There’s been a lot of talk recently about whether foundation models are hitting a wall, at least in terms of pre-training and the amount of data needed to scale them. Do you expect the progress to slow in terms of these big foundation models in the coming year?
In my organization, we are seeing the foundation models only as a component of the larger system that matters for the performance of the system we develop. And of course, any advances we have on the foundation model side are very useful. It pushes the whole stack up.
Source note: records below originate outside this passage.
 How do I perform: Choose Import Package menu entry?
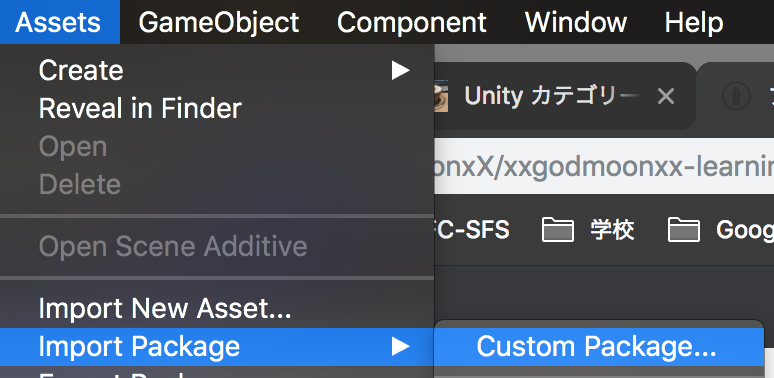[x=217, y=346]
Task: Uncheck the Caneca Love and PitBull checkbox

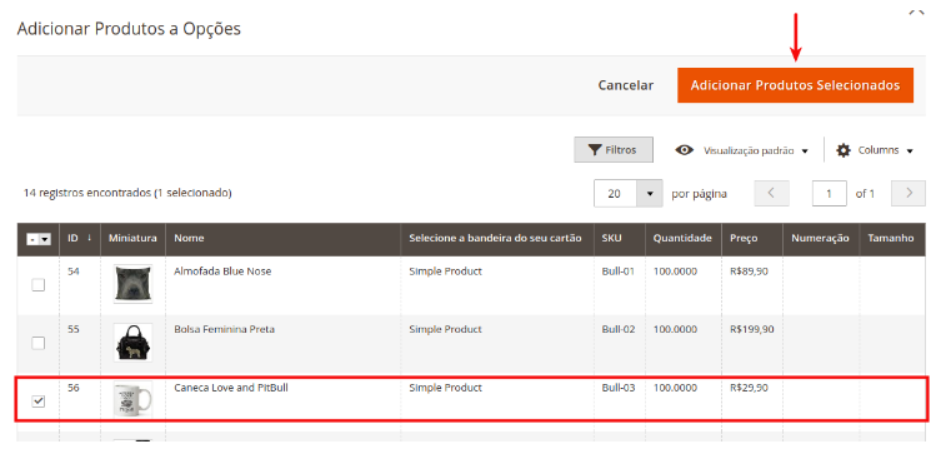Action: tap(38, 401)
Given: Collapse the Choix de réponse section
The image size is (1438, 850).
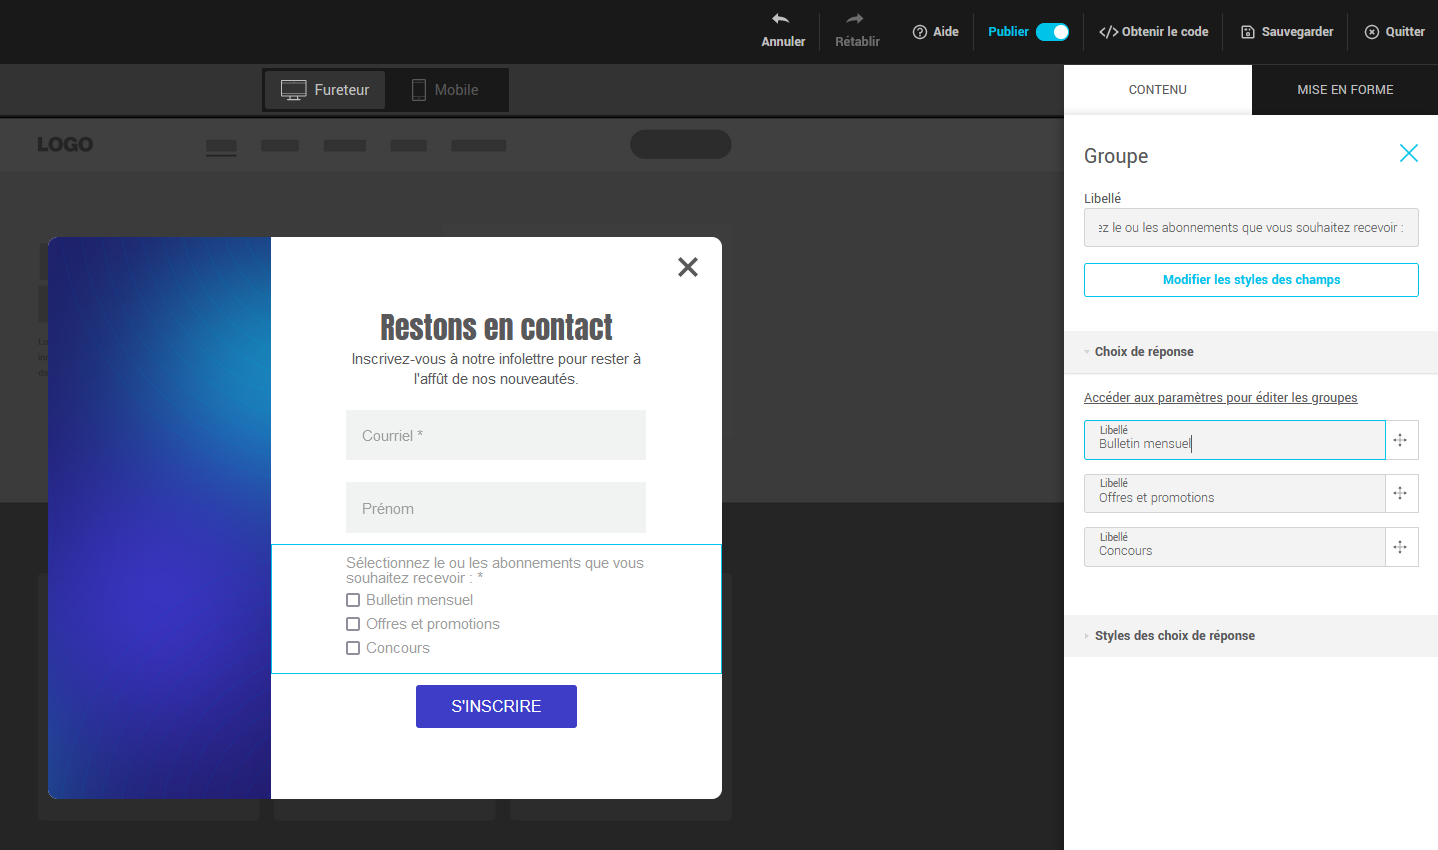Looking at the screenshot, I should [x=1143, y=352].
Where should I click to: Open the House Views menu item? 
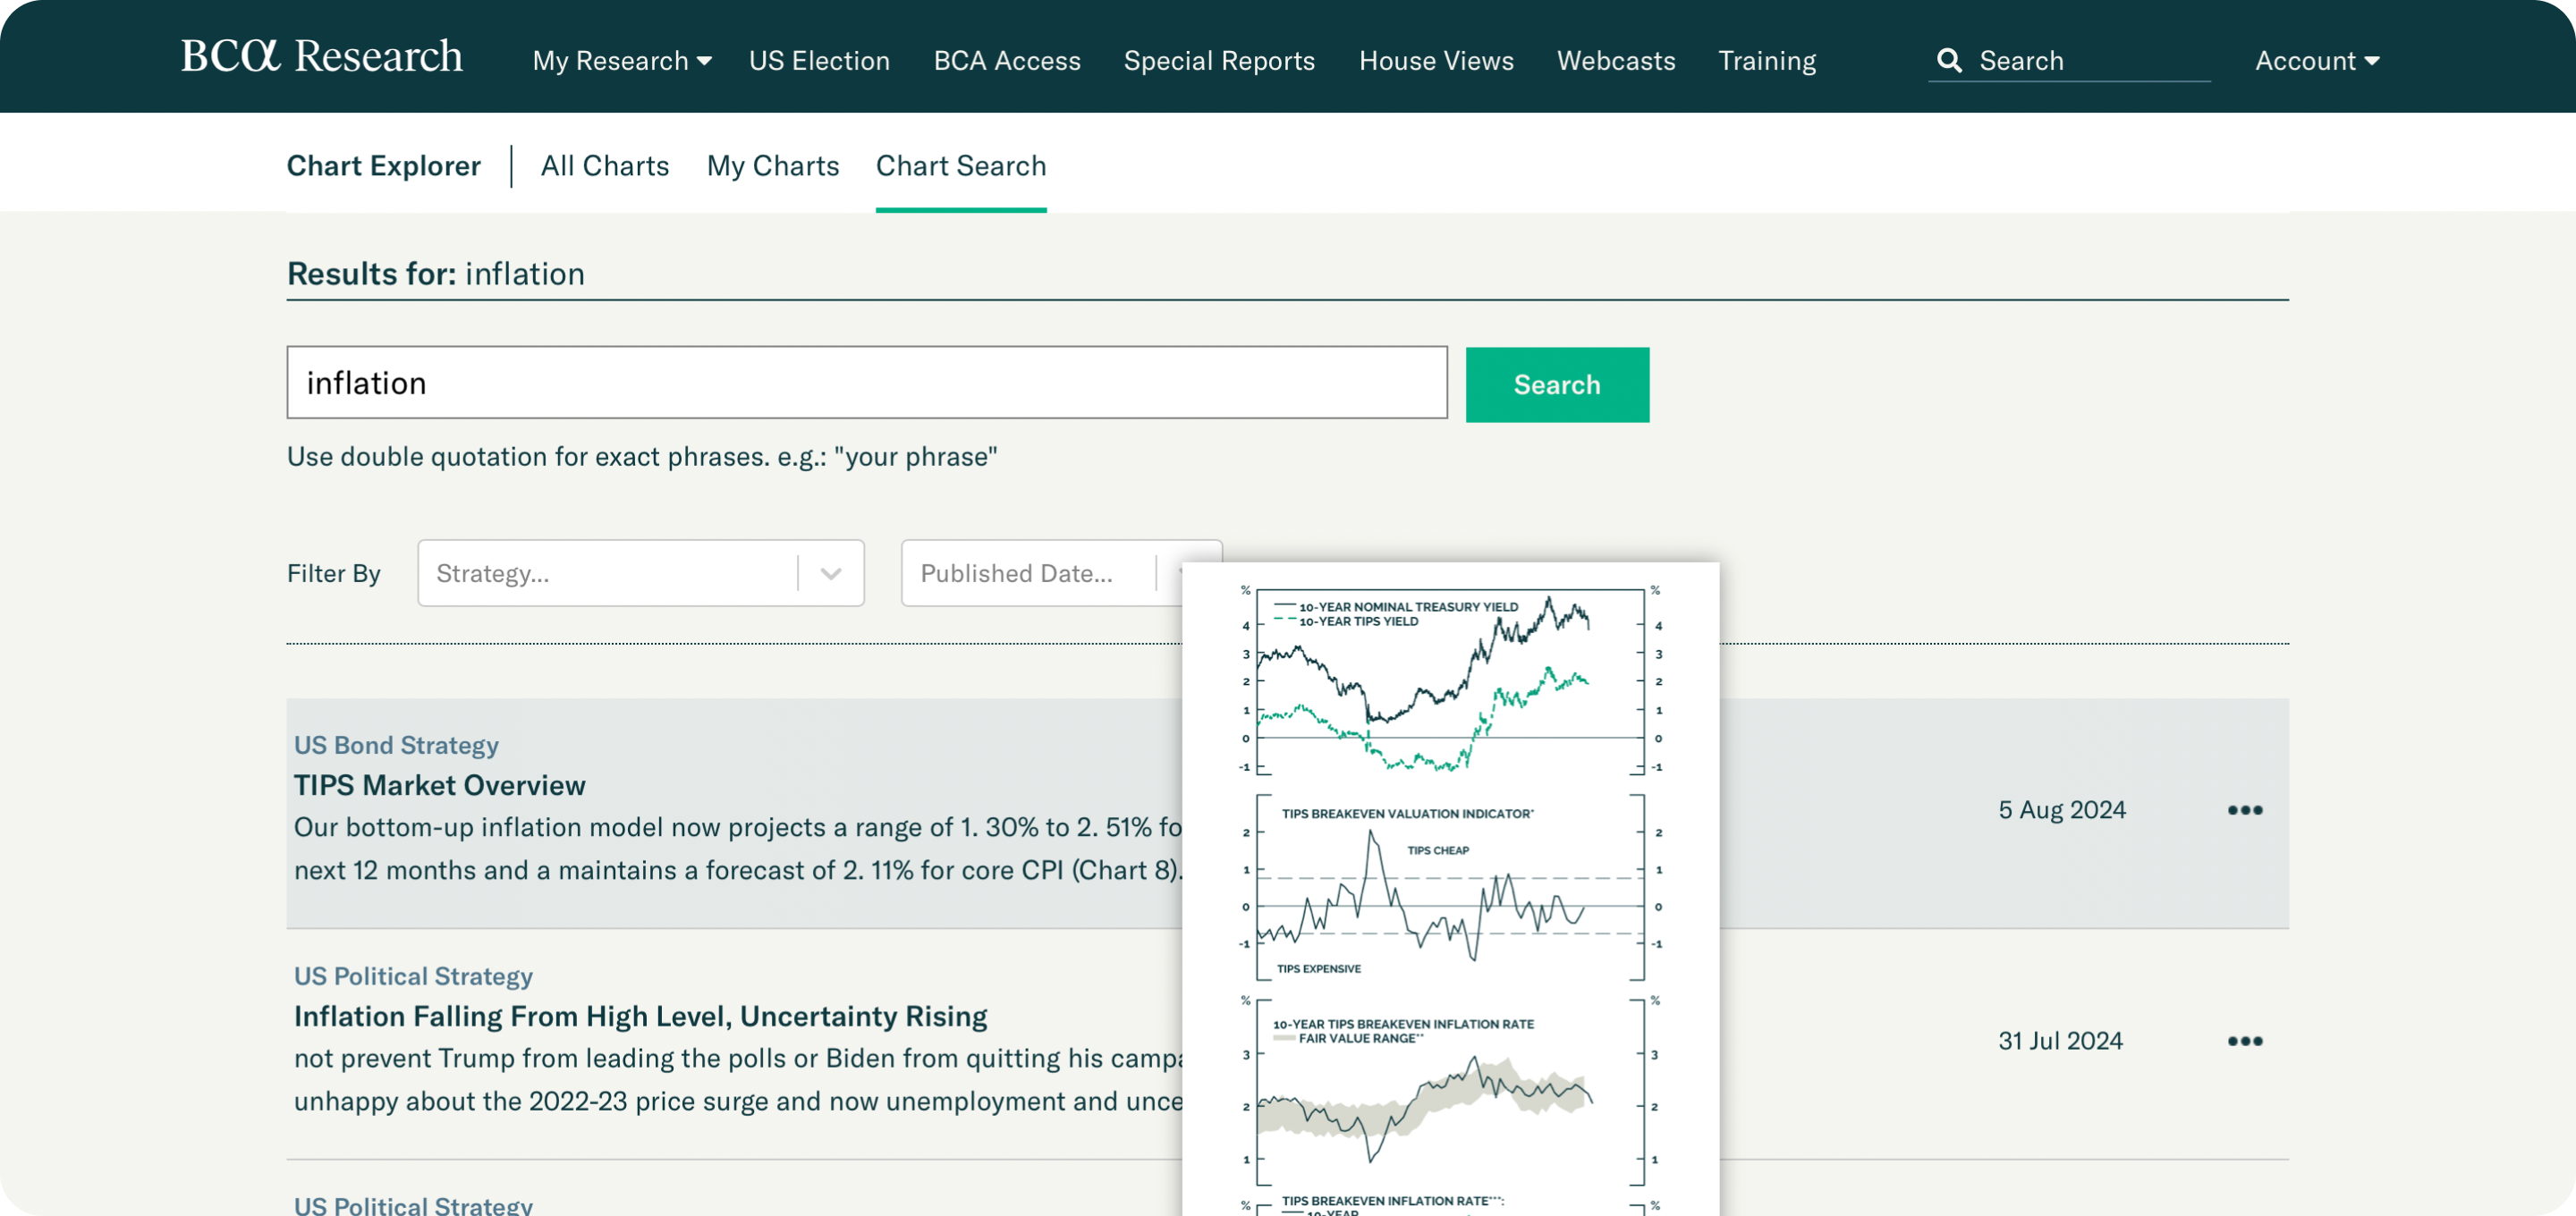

But it’s not the only thing we invest in. So for example, when we came up with the idea of AutoGen, the multi-agent orchestration, one of the things we observed is that using multiple agents in a decentralized way can overcome some of the limitations of the transformer architecture. So these ideas can be complementary. And this is also happening now in the modeling space, places like OpenAI and Anthropic. They are going for scale, of course, and they are going to be releasing larger and larger models, but they are also putting efforts into inference time, reasoning, because everybody is seeing that there are going to be these complementary approaches that will be fueling the innovation forward. So I personally don’t expect the innovation in the space to slow down. I don’t have any data whether scaling is going to bring diminishing returns or not, but I think there are so many exciting directions that will be added on top of the scale that as a field, we are not going to be slowing down in terms of the capabilities.
Do you expect to see a lot more specialized LLMs in the next year?
We are going to be seeing a lot more specialization in the models, mainly because, especially when it comes to agents, not every agent needs to have the exact same capabilities. If I’m building an agent to just interface with the web, that agent needs to have very different capabilities than an agent that’s assisting doctors with medical questions. And if I’m trying to power these agents with exactly the same models, those models need to know everything, and they need to be very large in size, whereas our work has shown that if I know exactly what capabilities I’m looking for in that agent, I can specialize models for those capabilities, and be able to do that very efficiently with small models.